### PROBLEM
Copy only the lines between the one containing "Close the detailed object information panel" and the end of the records, both included, leaving out pictures.

### Stored data entries
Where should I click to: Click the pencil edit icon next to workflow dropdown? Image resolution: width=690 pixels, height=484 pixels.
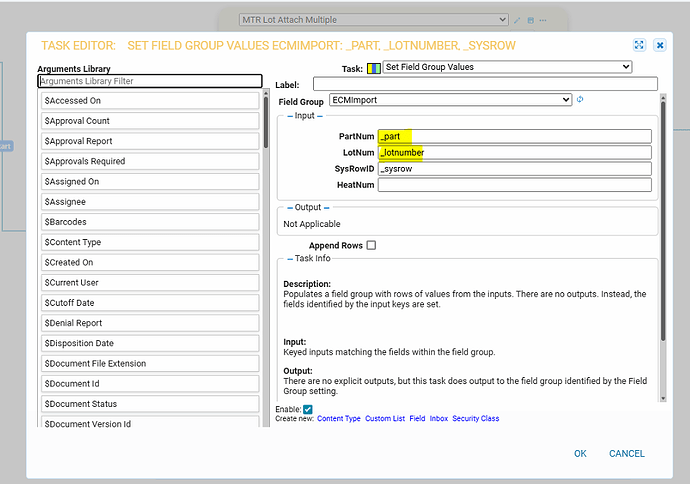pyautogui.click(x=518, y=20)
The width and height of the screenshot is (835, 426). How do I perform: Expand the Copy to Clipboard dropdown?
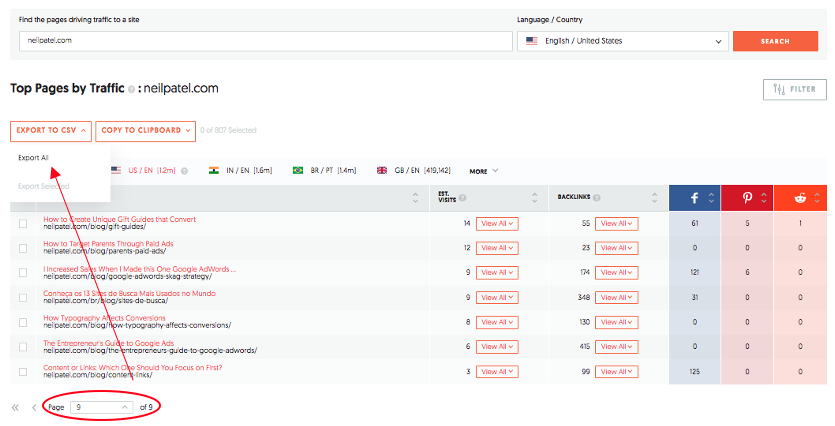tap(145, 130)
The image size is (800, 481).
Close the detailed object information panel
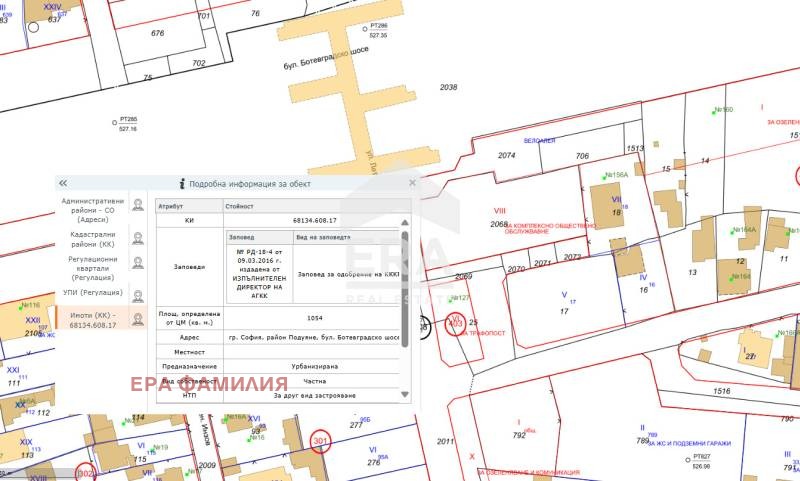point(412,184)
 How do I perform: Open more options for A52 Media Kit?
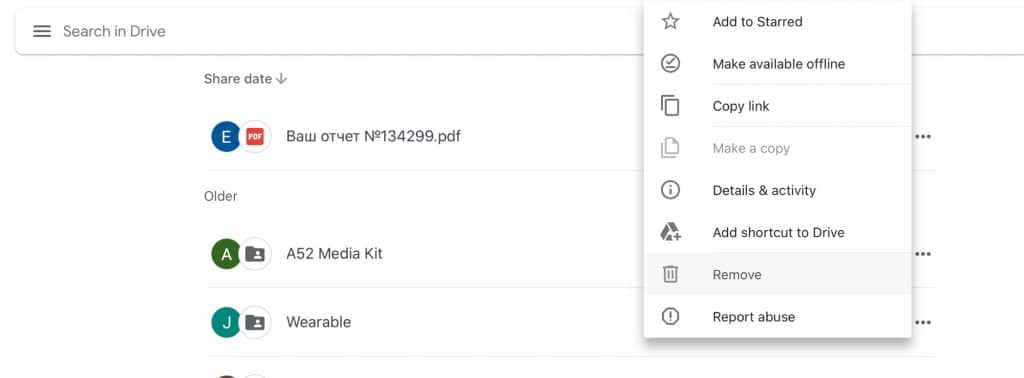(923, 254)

### SOLUTION TO THE EXERCISE
Close the detailed object information panel
point(412,184)
 How do I perform: Open more options for A52 Media Kit?
(923, 254)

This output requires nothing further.